Take the entries below and reproduce exactly the portion that begins at the line containing "[MTS Technical Sales & Services on YouTube]" and ends at the line containing "Наука и космос (93, 2361)", keeping both ends, dropping pictures, and adding nothing else.

Records to process:
◇ ◇ ◇ ◇

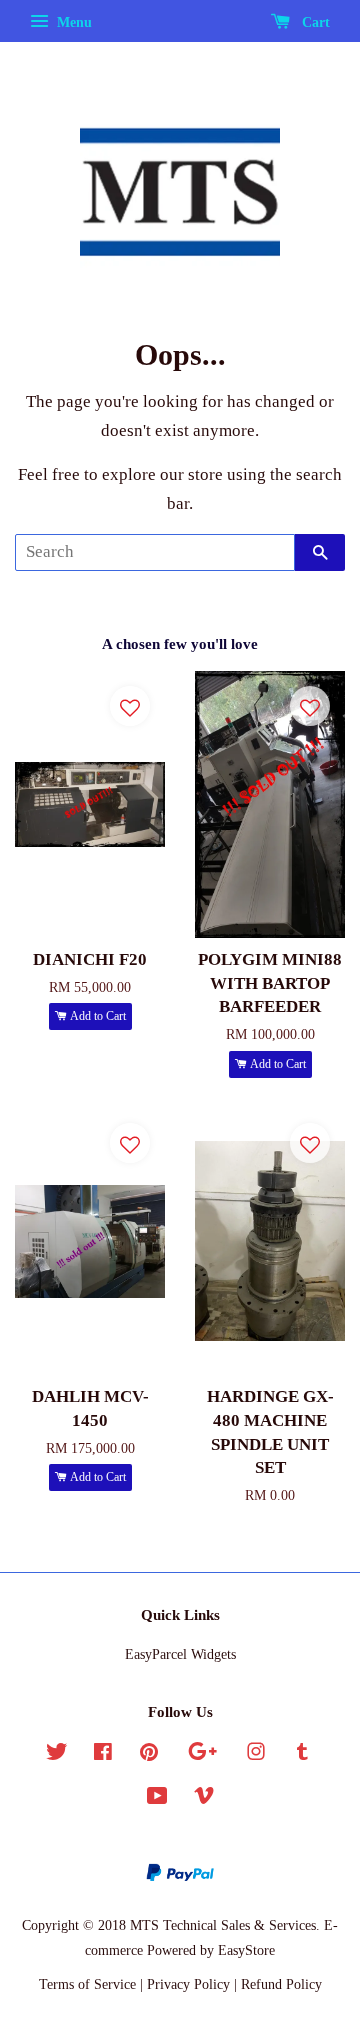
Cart (314, 22)
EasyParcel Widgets (180, 1654)
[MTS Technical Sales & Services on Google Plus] (202, 1755)
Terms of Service (87, 1984)
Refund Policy (281, 1984)
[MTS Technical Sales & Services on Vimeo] (204, 1799)
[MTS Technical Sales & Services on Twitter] (57, 1755)
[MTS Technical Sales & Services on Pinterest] (149, 1755)
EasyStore (246, 1950)
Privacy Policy (188, 1984)
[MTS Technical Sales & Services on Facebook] (103, 1755)
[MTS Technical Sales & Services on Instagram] (256, 1755)
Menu (72, 22)
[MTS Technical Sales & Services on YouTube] (157, 1799)
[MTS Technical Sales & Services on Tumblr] (302, 1755)
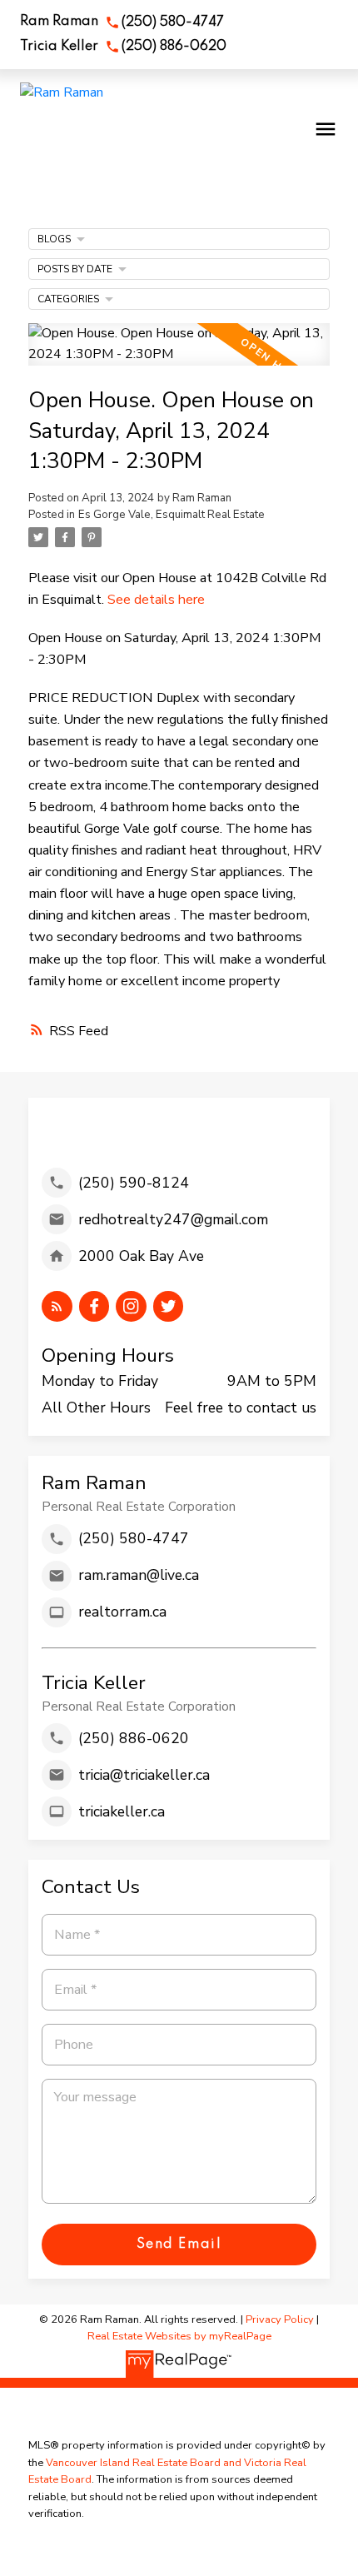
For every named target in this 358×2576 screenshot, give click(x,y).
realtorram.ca (122, 1612)
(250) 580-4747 (173, 22)
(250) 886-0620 (174, 46)
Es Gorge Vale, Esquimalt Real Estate (171, 514)
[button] (122, 22)
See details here (156, 599)
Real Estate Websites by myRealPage (179, 2336)
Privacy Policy (280, 2319)
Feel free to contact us (240, 1408)
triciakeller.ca (121, 1811)
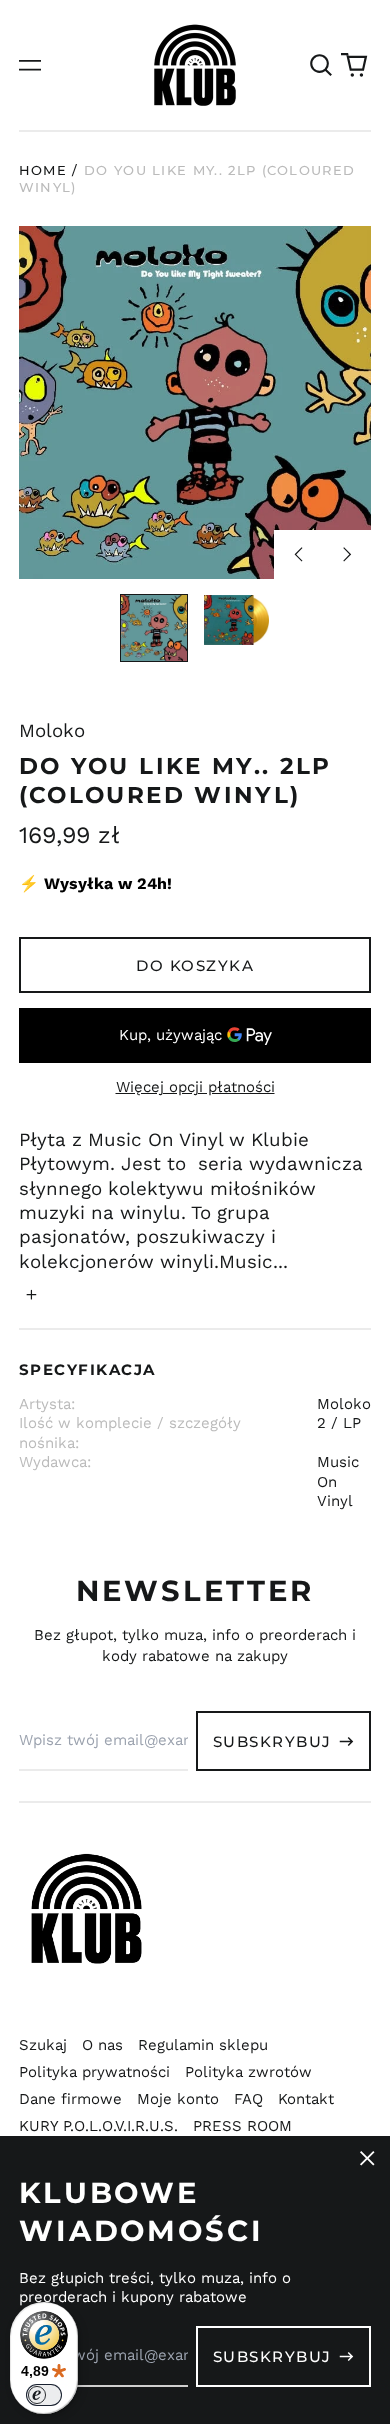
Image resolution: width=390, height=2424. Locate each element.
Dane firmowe (70, 2099)
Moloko (52, 731)
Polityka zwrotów (248, 2072)
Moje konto (178, 2099)
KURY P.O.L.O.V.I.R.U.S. (98, 2126)
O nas (102, 2045)
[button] (321, 65)
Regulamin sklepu (203, 2045)
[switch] (44, 2395)
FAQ (248, 2099)
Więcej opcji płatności (195, 1087)
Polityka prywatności (94, 2072)
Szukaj (43, 2045)
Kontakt (306, 2099)
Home (43, 170)
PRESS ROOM (242, 2126)
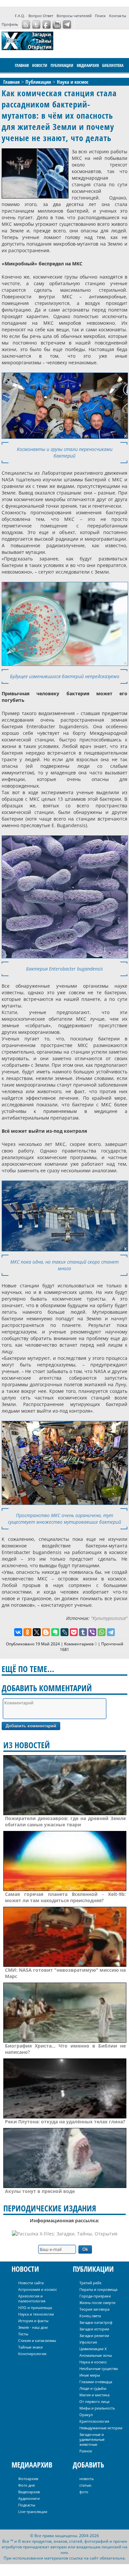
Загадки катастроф (95, 2322)
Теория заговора (94, 2309)
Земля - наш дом (33, 2327)
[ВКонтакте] (18, 1632)
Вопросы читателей (74, 15)
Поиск (100, 15)
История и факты (33, 2320)
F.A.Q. (20, 15)
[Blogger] (46, 1632)
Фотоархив (28, 2478)
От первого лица (94, 2401)
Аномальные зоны (95, 2355)
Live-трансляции (32, 2511)
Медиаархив (88, 65)
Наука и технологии (36, 2314)
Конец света (90, 2315)
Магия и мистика (94, 2394)
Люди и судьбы (92, 2388)
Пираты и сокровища (98, 2289)
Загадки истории (94, 2328)
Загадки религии (94, 2335)
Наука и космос (93, 2361)
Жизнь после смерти (97, 2302)
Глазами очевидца (95, 2381)
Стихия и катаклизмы (37, 2340)
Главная (22, 65)
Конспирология (32, 2353)
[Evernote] (55, 1632)
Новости (39, 65)
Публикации (62, 65)
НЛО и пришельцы (35, 2307)
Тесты (23, 2333)
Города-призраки (95, 2295)
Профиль (10, 24)
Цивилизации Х (93, 2348)
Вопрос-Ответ (40, 15)
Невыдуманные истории (100, 2427)
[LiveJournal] (64, 1632)
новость (86, 2478)
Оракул (86, 2414)
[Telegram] (111, 1632)
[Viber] (92, 1632)
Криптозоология (94, 2421)
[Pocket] (74, 1632)
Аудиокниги (29, 2498)
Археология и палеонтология (31, 2298)
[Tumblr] (83, 1632)
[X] (37, 1632)
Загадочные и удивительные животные (92, 2439)
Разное (85, 2450)
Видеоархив (29, 2491)
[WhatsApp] (102, 1632)
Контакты (117, 15)
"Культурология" (109, 1618)
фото (83, 2491)
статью (85, 2485)
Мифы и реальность (97, 2408)
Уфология (88, 2342)
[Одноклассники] (27, 1632)
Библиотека (112, 65)
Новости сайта (31, 2282)
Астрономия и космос (37, 2289)
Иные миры (89, 2375)
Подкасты (26, 2504)
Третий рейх (90, 2282)
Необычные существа (98, 2368)
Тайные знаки (30, 2347)
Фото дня (26, 2485)
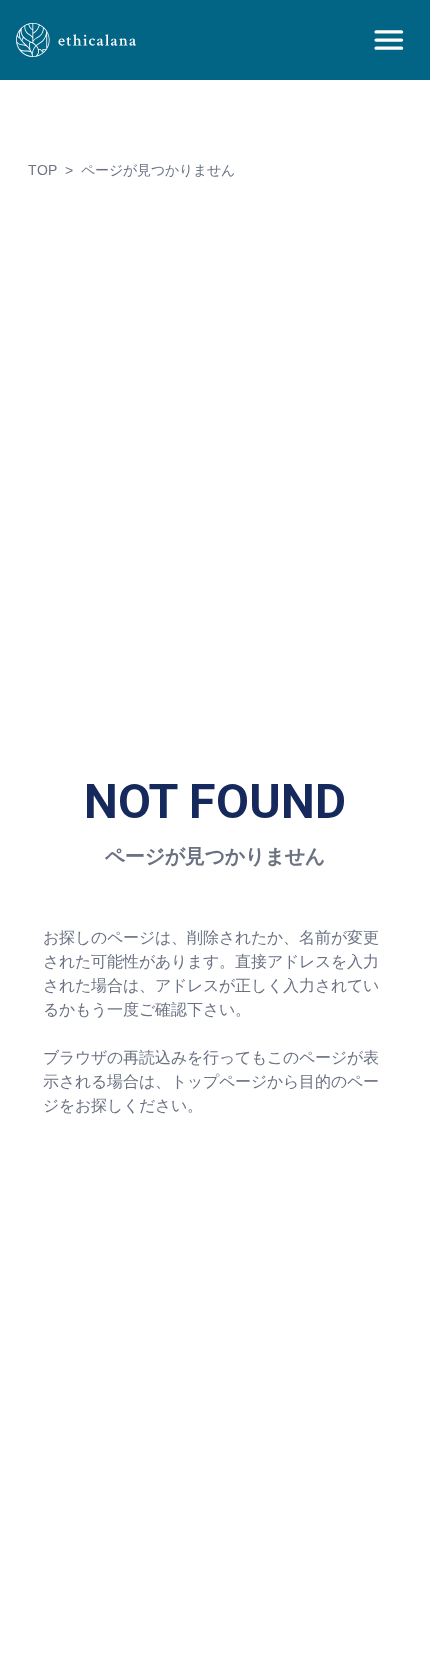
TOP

◇ ◇ ◇ ◇

Your response:
[MTS Technical Sales & Services on YouTube] (157, 1799)
[MTS Technical Sales & Services on Tumblr] (302, 1755)
For every named target in this 358×2576 screenshot, give click(x,y).
realtorram.ca (122, 1612)
(250) 580-4747 (173, 22)
(250) 886-0620 (174, 46)
Es Gorge Vale, Esquimalt Real Estate (171, 514)
[button] (122, 22)
See details here (156, 599)
Real Estate Websites by myRealPage (179, 2336)
Privacy Policy (280, 2319)
Feel free to contact us (240, 1408)
triciakeller.ca (121, 1811)
Image resolution: width=390, height=2424. Locate each element.
Dane firmowe (70, 2099)
Moloko (52, 731)
Polityka zwrotów (248, 2072)
Moje konto (178, 2099)
KURY P.O.L.O.V.I.R.U.S. (98, 2126)
O nas (102, 2045)
[button] (321, 65)
Regulamin sklepu (203, 2045)
[switch] (44, 2395)
FAQ (248, 2099)
Więcej opcji płatności (195, 1087)
Polityka prywatności (94, 2072)
Szukaj (43, 2045)
Kontakt (306, 2099)
Home (43, 170)
PRESS ROOM (242, 2126)
Загадки катастроф (95, 2322)
Теория заговора (94, 2309)
Земля - наш дом (33, 2327)
[ВКонтакте] (18, 1632)
Вопросы читателей (74, 15)
Поиск (100, 15)
История и факты (33, 2320)
F.A.Q. (20, 15)
[Blogger] (46, 1632)
Фотоархив (28, 2478)
От первого лица (94, 2401)
Аномальные зоны (95, 2355)
Live-трансляции (32, 2511)
Медиаархив (88, 65)
Наука и технологии (36, 2314)
Конец света (90, 2315)
Магия и мистика (94, 2394)
Люди и судьбы (92, 2388)
Пираты и сокровища (98, 2289)
Загадки истории (94, 2328)
Загадки религии (94, 2335)
Наука и космос (93, 2361)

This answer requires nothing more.